Heatmap of correlations. All of them are very low.

In [None]:
plot.heatmap(fm_cor['correlation'], cmap='coolwarm', row_dendrogram=True)

Heatmap of correlation with nominal p-values < 0.05. This is without multiple testing correction.

In [None]:
plot.heatmap(fm_cor['correlation'], mask=fm_cor['nominal_p'] > 0.05, cmap='coolwarm', row_dendrogram=True)

None of the correlation are significant after multiple testing correction.

In [None]:
np.min(fm_cor['p'].values)

In [None]:
fm_rcor = util.cor(mri_features_da, sfa['factors'], 'case', method='spearman')
fm_rcor['p'] = np.fmin(1, fm_rcor['nominal_p'] * fm_rcor['nominal_p'].size)

Heatmap of correlations.
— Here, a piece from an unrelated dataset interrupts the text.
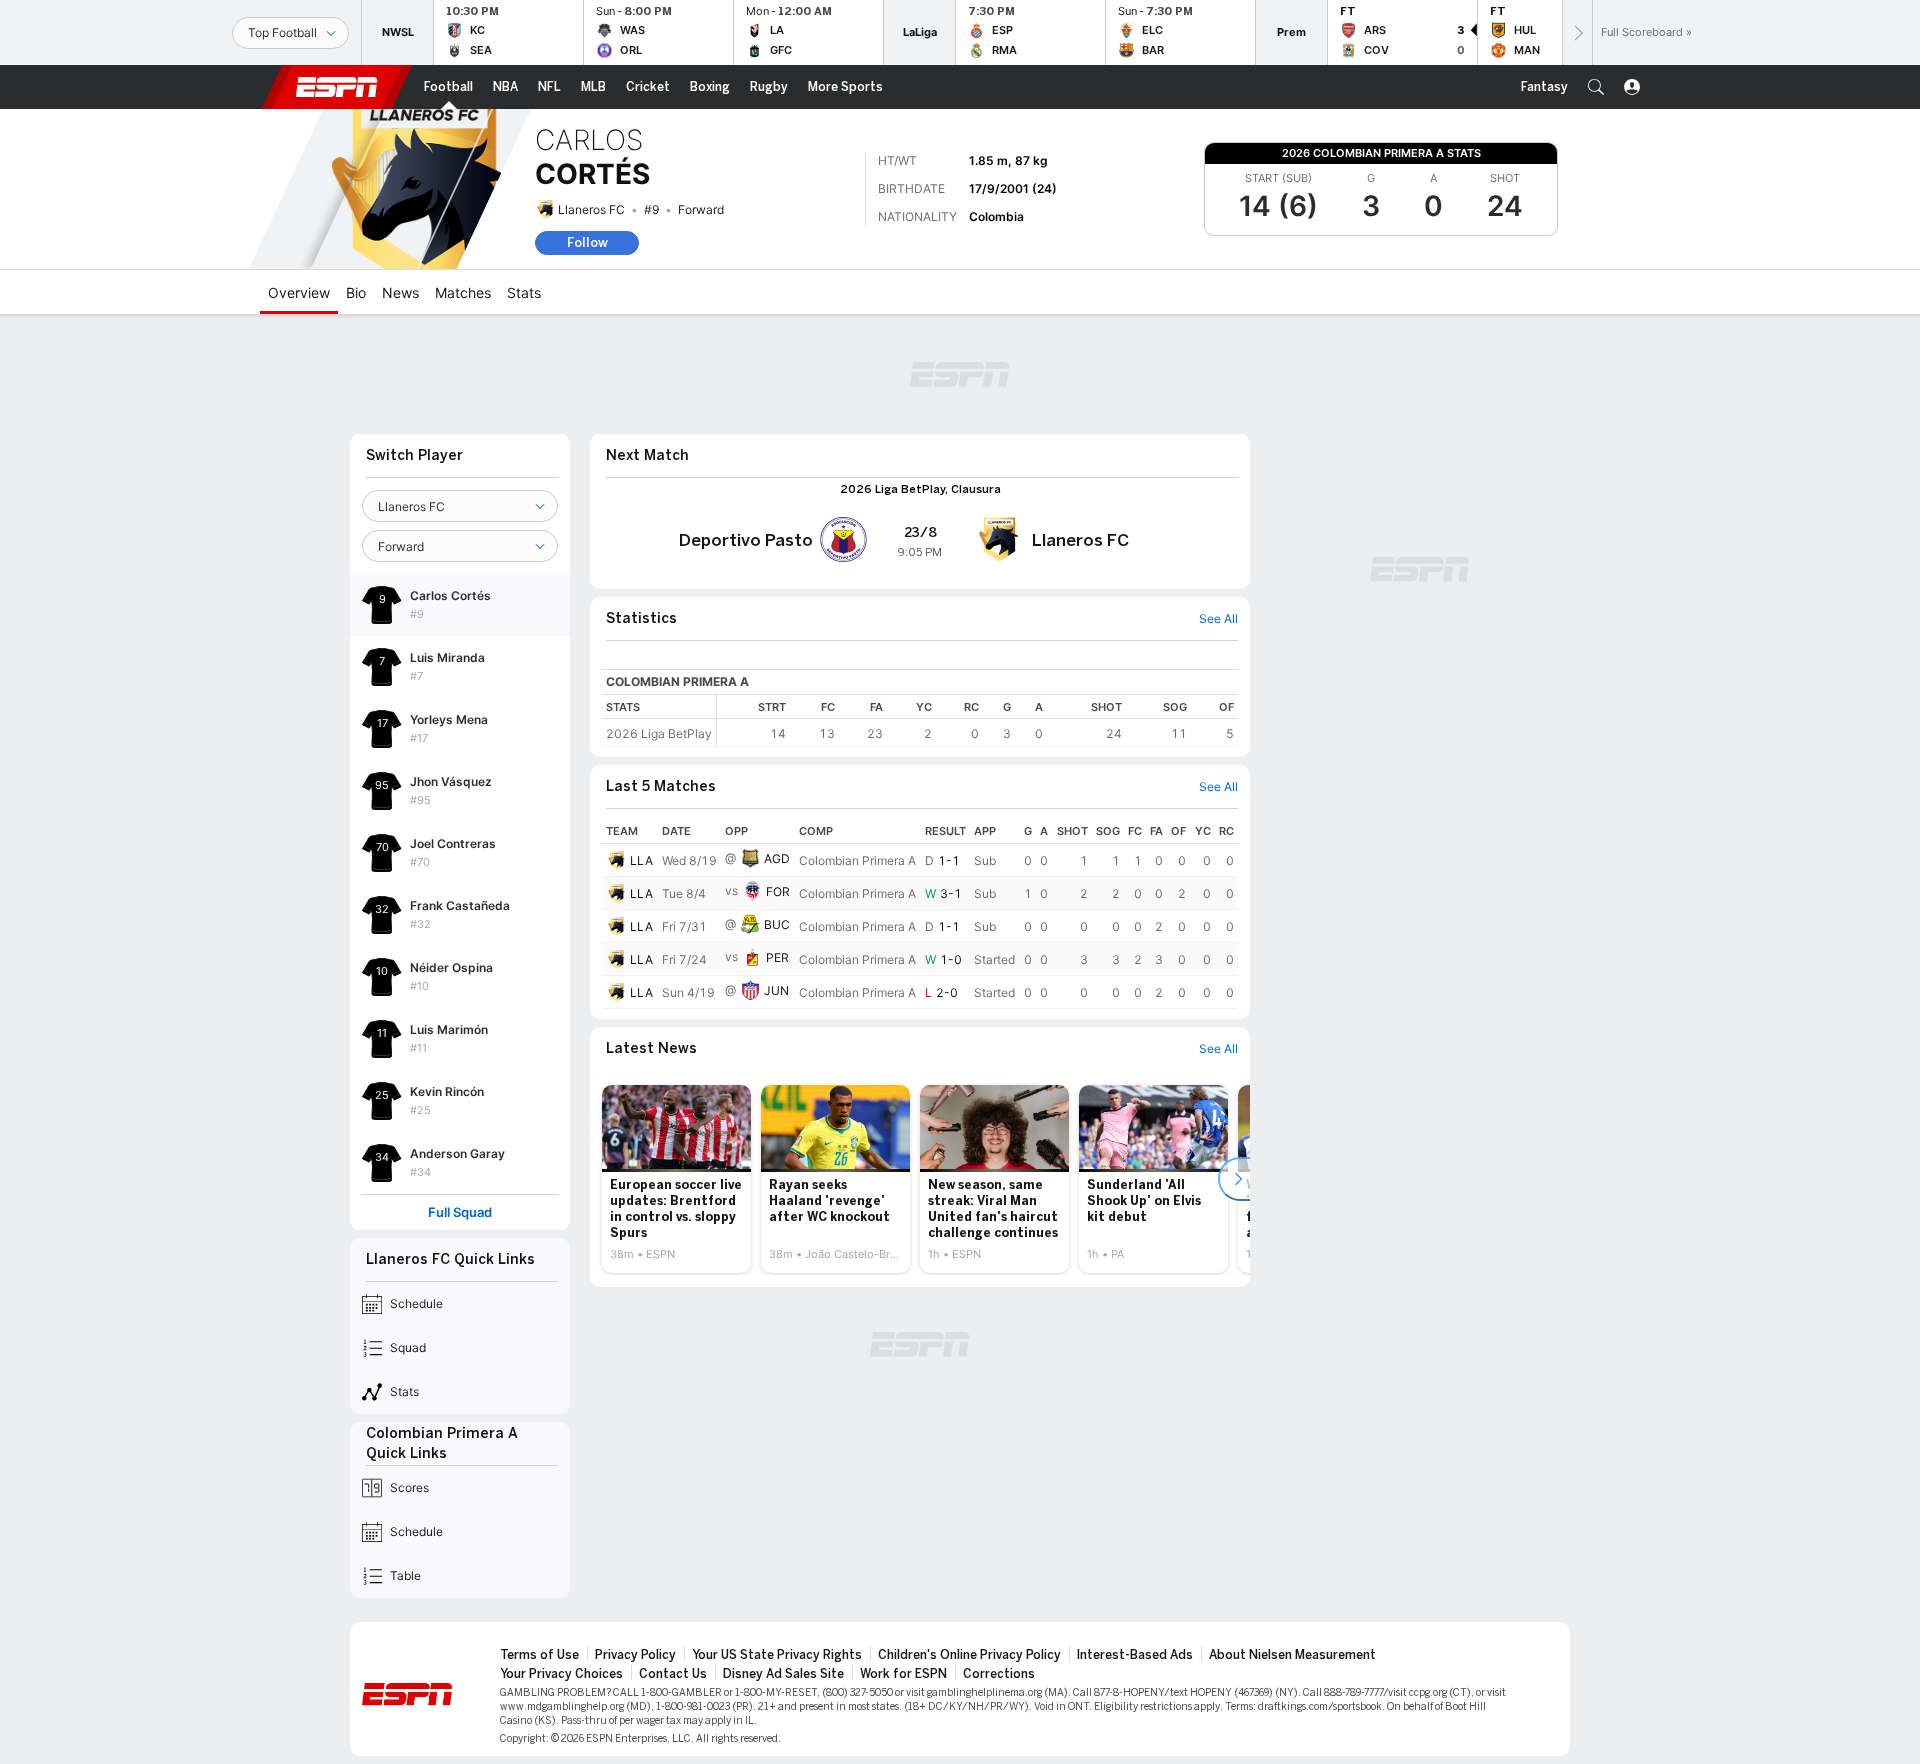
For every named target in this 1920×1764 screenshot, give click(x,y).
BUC (777, 924)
All of them are very low.

In [None]:
plot.heatmap(fm_rcor['correlation'], cmap='coolwarm', row_dendrogram=True)

Heatmap of correlation with nominal p-values < 0.05. This is without multiple testing correction.

In [None]:
plot.heatmap(fm_rcor['correlation'], mask=fm_rcor['nominal_p'] > 0.05, cmap='coolwarm', row_dendrogram=True)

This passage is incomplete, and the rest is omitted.